The 1887 Imperial Easter egg was described by Russian Imperial Cabinet documents as:

"Easter egg with clock, decorated with diamonds, sapphires and rose-cut diamonds - 2160 r:"

"Gold egg with clock with diamond pushpiece on gold pedestal with 3 sapphires and rose-cut diamond roses"

"Gold egg with clock on diamond stand (?) on gold pedestal with 3 sapphires and rose-cut diamonds"

The Russian word for "clock" and "watch" is the same.

In March 1902, an egg identical to the egg recovered in 2012 was photographed in situ with other treasures of the Dowager Empress Maria Feodorovna in the Von Dervais Mansion Exhibition in St. Petersburg. The exhibition was titled Fabergé artifacts, antique miniatures and snuffboxes which suggests the objects which are not miniatures or snuffboxes are from Fabergé. The photograph from this exhibit survives and the egg identified in 2011 as the Third Imperial Egg is seen sitting in a vitrine in which the other eleven visible eggs are all identifiable as Fabergé eggs belonging to Maria Feodorovna (Palmade and Palmade 2011).

The Russian Imperial Cabinet descriptions fit a description in the 1922 Soviet inventory of confiscated items of an egg with sapphires, a diamond pushpiece and a gold pedestal. The 1922 inventory does not specify that this egg is by Fabergé, but it is the egg description in that inventory which is most consistent with the Fabergé one in the earlier account books of the Russian Imperial Cabinet. The failure to identify the egg as Fabergé during the 1917 to 1922 confiscation and transfers probably represents the beginning of its loss.

From the beginning of serious Fabergé scholarship until 2008, the Blue Serpent Clock Egg was identified as the 1887 Imperial Easter egg, although it had no sapphires, the elaborate style was more consistent with later Fabergé eggs, and the 1887 price of 2160 rubles seemed too low. Therefore, a theory of a lost Third Imperial Egg was not put forth until November 2008 when Annemiek Wintraecken, a Fabergé egg independent researcher, postulated that the Blue Serpent Clock Egg was in fact the supposedly missing 1895 egg, leaving the 1887 egg unaccounted for.

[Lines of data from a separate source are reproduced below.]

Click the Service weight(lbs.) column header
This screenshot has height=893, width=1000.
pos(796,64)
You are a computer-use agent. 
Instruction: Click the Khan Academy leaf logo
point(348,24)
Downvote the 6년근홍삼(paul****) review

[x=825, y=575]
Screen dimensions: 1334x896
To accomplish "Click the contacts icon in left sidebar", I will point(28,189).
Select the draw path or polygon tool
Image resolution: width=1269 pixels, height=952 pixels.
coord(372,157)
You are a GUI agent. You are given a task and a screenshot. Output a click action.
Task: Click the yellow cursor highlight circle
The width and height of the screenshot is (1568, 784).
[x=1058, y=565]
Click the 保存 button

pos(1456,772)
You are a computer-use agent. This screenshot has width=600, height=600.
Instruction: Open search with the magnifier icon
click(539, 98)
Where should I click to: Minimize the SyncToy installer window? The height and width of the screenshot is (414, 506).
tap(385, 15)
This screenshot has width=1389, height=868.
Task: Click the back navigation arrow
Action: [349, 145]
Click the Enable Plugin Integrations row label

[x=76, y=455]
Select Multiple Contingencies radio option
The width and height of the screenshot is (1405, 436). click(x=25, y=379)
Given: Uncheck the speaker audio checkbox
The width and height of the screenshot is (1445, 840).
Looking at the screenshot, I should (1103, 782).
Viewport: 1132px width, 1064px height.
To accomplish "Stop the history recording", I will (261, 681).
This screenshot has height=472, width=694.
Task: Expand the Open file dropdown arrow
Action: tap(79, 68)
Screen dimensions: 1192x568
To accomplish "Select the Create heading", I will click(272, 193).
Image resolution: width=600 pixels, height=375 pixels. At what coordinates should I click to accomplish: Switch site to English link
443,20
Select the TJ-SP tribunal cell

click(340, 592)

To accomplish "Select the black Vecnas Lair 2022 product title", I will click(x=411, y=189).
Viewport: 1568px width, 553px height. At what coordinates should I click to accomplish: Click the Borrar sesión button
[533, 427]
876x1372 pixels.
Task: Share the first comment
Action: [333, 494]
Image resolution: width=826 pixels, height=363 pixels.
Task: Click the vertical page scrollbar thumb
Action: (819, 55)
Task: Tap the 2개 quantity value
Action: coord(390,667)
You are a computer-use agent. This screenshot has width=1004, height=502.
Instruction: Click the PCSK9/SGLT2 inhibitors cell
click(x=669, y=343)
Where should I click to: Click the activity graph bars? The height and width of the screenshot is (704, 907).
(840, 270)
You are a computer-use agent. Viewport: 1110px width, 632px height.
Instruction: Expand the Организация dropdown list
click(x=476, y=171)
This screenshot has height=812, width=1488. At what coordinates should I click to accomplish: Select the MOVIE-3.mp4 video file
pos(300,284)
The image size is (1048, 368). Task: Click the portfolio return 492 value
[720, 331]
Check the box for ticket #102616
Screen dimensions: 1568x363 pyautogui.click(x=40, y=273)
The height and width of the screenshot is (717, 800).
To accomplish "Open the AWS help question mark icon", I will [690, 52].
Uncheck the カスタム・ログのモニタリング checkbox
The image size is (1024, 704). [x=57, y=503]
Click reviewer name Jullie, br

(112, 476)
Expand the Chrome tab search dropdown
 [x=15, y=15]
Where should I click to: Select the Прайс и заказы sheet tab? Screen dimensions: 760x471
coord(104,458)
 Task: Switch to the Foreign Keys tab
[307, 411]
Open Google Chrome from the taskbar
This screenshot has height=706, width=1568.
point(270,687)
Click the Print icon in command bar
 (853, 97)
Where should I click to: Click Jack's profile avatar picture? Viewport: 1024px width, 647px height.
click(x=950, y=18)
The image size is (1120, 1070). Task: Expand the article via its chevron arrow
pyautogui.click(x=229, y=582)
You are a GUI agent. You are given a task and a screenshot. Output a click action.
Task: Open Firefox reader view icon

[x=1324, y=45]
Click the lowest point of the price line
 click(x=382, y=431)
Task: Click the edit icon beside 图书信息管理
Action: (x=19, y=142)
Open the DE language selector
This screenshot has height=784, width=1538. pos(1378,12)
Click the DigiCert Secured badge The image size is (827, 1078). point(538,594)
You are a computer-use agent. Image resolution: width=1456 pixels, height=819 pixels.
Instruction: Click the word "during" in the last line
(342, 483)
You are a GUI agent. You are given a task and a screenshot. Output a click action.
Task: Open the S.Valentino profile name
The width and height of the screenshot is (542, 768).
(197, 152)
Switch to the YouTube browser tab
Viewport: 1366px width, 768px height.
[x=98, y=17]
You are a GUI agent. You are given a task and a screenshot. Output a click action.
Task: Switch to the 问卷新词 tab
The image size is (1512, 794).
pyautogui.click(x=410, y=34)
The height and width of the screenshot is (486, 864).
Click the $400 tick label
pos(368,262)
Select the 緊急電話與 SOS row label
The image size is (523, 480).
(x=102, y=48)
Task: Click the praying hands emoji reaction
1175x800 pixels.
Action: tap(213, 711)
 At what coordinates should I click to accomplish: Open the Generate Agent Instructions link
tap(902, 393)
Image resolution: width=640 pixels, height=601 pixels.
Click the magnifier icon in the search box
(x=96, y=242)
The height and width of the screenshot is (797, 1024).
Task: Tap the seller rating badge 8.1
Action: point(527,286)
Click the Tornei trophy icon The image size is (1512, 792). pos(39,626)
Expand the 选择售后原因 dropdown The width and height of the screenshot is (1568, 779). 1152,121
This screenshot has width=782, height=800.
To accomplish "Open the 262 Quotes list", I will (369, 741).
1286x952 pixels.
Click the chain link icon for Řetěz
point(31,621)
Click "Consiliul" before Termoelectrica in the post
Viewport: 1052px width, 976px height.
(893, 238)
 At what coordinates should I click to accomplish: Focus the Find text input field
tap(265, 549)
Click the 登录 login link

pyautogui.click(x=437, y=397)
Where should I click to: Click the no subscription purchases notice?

On 6 July 2011, two Fabergé researchers in the US, Vincent and Anna Palmade discovered an image of an egg identical to the one in the 1902 Von Dervais exhibition photograph in an old catalog for a March 1964 auction at Parke-Bernet (now Sotheby's). The "newly discovered image of the egg ... prompted a frantic search by Sotheby's to trace its whereabouts" and presumably led to the article by Roya Nikkhah titled "Is this £20 million nest-egg on your mantelpiece?" published on 13 August 2011 in The Telegraph.

The 2011 Telegraph article included an interview with Kieran McCarthy, "a Fabergé expert from the Mayfair jeweller Wartski" and McCarthy stated "whoever has this piece will have no idea of its provenance and significance – nor will they know they are sitting on a royal relic which could be worth £20 million." McCarthy hypothesised that there "is every chance this egg is somewhere in this country, because even though it was not sold as Fabergé in the 1964 auction, a lot of Fabergé collectors and buyers of 'Fabergé-style' works of art were English collectors at the time." While the hypothesis of current English ownership proved invalid, the search efforts and commentary in the United Kingdom led to the publication of the Telegraph article which included the black and white photograph from the 1964 catalog and repeated much of the description, including that the egg contained "a gold watch by the Swiss watch maker Vacheron & Constantin." The article was archived online and thereafter available to the global (English-reading) audience and searchable on Google.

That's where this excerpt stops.